Mental health workers versus Victorian Labor

22 June 2025
Simone McDonnell

The public mental health system in Victoria is a disaster. Mental health workers across the state are demanding that the state government fix it. In the past week, allied health and nurse members of the Health and Community Services Union (HACSU) struck and rallied outside state parliament during a statewide day of action, to insist that the ALP address the sector’s underfunding.

Successive ALP governments have created a severely understaffed, degrading and dangerous mental health system. Low wages, disgusting conditions and burnout are the daily reality for workers. People seeking care and treatment confront an exhausting and too often traumatic battle to receive grossly inadequate support that is overly medicalised and demeaning. The 2019 Royal Commission into Mental Health in Victoria confirmed as much and recommended broad reforms.

In response, the ALP in 2022 promised an additional 800 full-time positions in the public mental health sector. In reality, at least 2,000 additional workers are needed.
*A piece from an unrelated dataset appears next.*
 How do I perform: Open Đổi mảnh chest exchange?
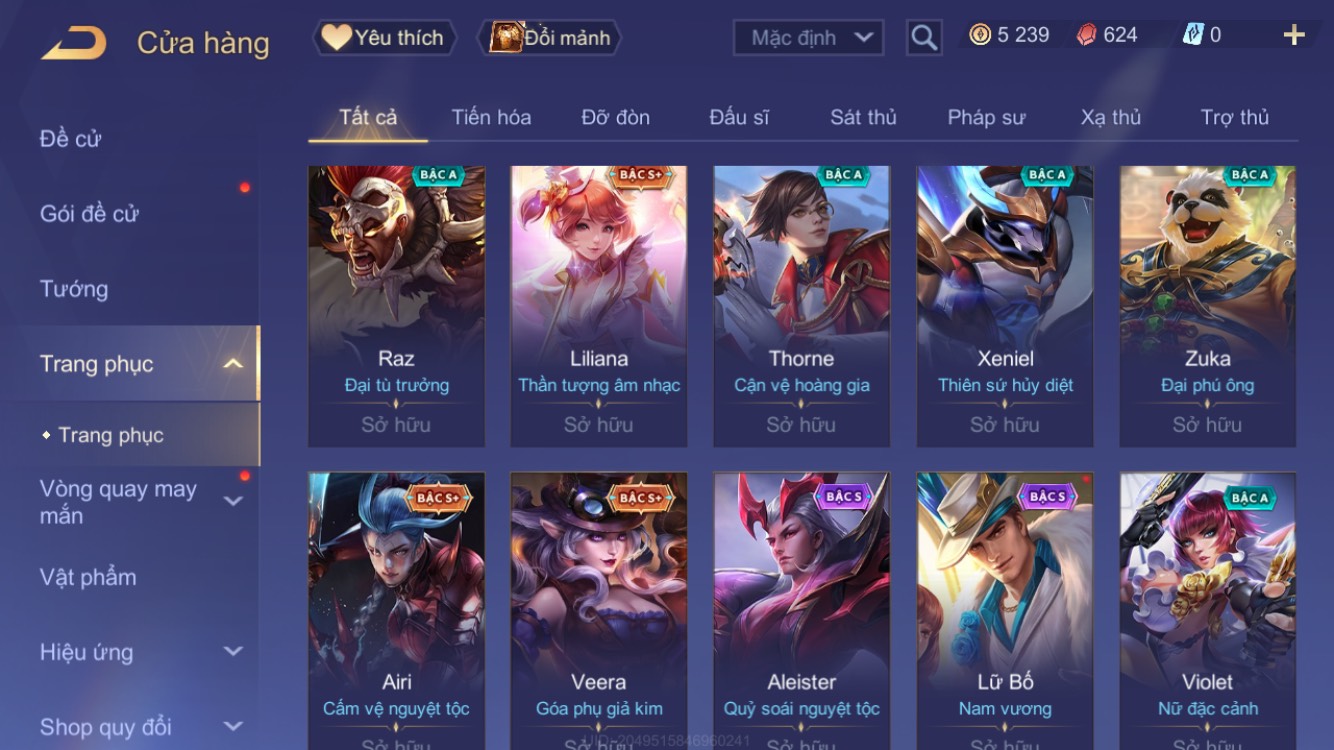[x=550, y=38]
The government has since backflipped.

The latest offer proposes cuts to pay for allied health workers and no increase to overall staffing. It is attempting to divide the workforce by giving a long-overdue pay rise to mental health nurses, while cutting paid entitlements and offering a pathetic pay rise of 3 percent to long underpaid, overwhelmingly women workers. The offer proposes to cut a yearly retention payment and slash some penalty rates, which, taken together, would result in an overall pay cut for allied health workers.

General nurses in Victoria won a 28.4 percent pay rise last year, after union members rejected a government offer of a 3 percent annual pay rise. When mental health nurses, who have the same qualifications and training as general nurses, but are employed under different enterprise agreements, demanded the pay rise awarded to general nurses, the ALP initially suggested it would not extend pay parity. It has since backed down and agreed. The catch is that allied health workers are being thrown under the bus.

Either nurses or allied health workers can staff many roles in the public mental health system. The offer from the ALP would result in nurses, in some instances, being paid $40,000 more than allied health workers for doing exactly the same job. In a recent poll conducted by HACSU, 97 percent of respondents said they would leave the public mental health sector if the government did not pay them more, and fairly.

There is enormous and cumulative anger and disillusionment among mental health workers across Victoria. Decades ago, workers, including senior clinicians, regularly talked about “a crisis in mental health”. The ALP has been in government for more than a decade and turned the crisis into a full-blown disaster. The Allan government would have us believe there is no money and that hospitals have to cut budgets.

The lie that Australian governments have no money to provide high-quality public health services is becoming an increasingly enraging and hollow cliché. Australia is one of the wealthiest countries in the world.

Healthcare workers are getting angrier and more determined to take on the Labor government’s destruction of our public services. The more it refuses to fix them, the harder we should fight.

HACSU members want genuine pay increases for allied health members, pay parity with nursing colleagues and no cuts to current entitlements. The enterprise bargaining campaign continues and should accept no less. The ALP, meanwhile, should deliver much more.